Goals of The Black Institute for the Outcome of Comprehensive Immigration Reform:

•Comprehensive reform of Immigration policy to include protections for recruited immigrant professionals and their children (e,g, an expedited pathway to Green Card status, a special category that includes recruited professionals from non-STEM disciplines, etc.).

•Fulfill the promises of citizenship, education and job opportunity to recruited immigrant professionals and their families, including “aged-out” immigrant children.

•End the criminalization and detention of Black immigrants, and implement safeguards to protect against racial profiling and ensure due process for all immigrants.

•Reunite families torn apart by current Immigration policy by expanding benefits to include extended family, and altering the current DACA guidelines to allow children up to the age of 20 to enter the US.

•Lessen the economic burden caused by current Immigration policy by investing resources and decreasing processing fees.

•Expand the focus of the Immigration reform discourse to include the needs of Black immigrants and their children, who are often marginalized and ignored.

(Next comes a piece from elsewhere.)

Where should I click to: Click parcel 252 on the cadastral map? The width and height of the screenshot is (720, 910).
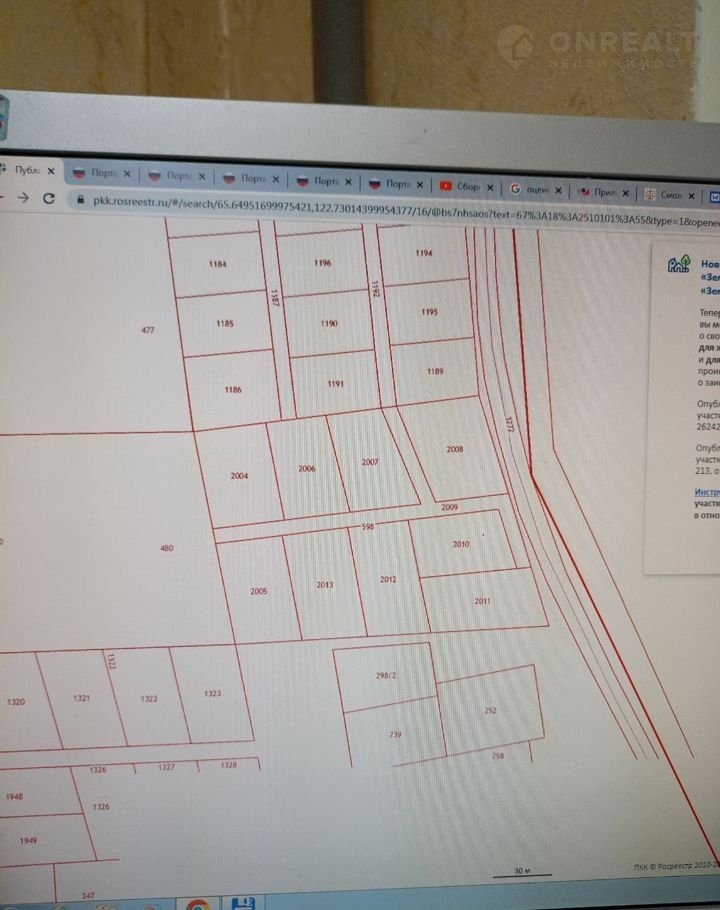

This includes amending the language of the DREAM act to include children of immigrant professionals, and allowing the voices of Black immigrants to be heard.

More Information About the DREAMERS:

Over twelve years ago, the New York City Department of Education recruited over 1,000 Caribbean teachers to serve here in the New York City public school system, promising a path to Citizenship to the teachers and their families. Today, most of these men and women still have not received their green cards. Worse yet, many of their children have “aged-out” of their legal Immigration status, as they are no longer dependents under their parents’ visas. Unfortunately, because the parents did not receive green cards by the time the youth reached age 21 they’ve lost their status. Moreover, because of the fact that Caribbean youth graduate high school between the ages of 16 and 17 years of age, many of them either completed their high school education before coming to this country and/or arrived after the age of 16 years and do not qualify for The President’s Deferred Action for Childhood Arrivals program (DACA). Due to our inefficient and broken Immigration system, these children have fallen to the wayside – they are, invisible, and completely absent from mainstream discussions of Immigration, Immigration reform, and The Dream Act. They are stuck in limbo, unable to pursue their educational and professional dreams and unable to contribute financially to their families and to society.

About The Black Institute:

The mission of The Black Institute is to shape intellectual discourse and dialogue to impact public policy uniquely from a Black perspective (a perspective which includes all people of color in the United States and throughout the Diaspora). The Black Institute (TBI) is an “Action Tank” – A think tank that takes action. By imploring a three-part strategy: Knowledge (research, data gathering, polling and academic partnerships); Leadership (civic education, training and development); and Community (ground organizing and issue based campaigns), TBI changes the direction of public debate, trains and educates new leadership and develops initiatives to build wealth, build power and deliver justice to Black people and people of color. Our four areas of focus are Economic Fairness, Education, Environmental Justice, and Immigration.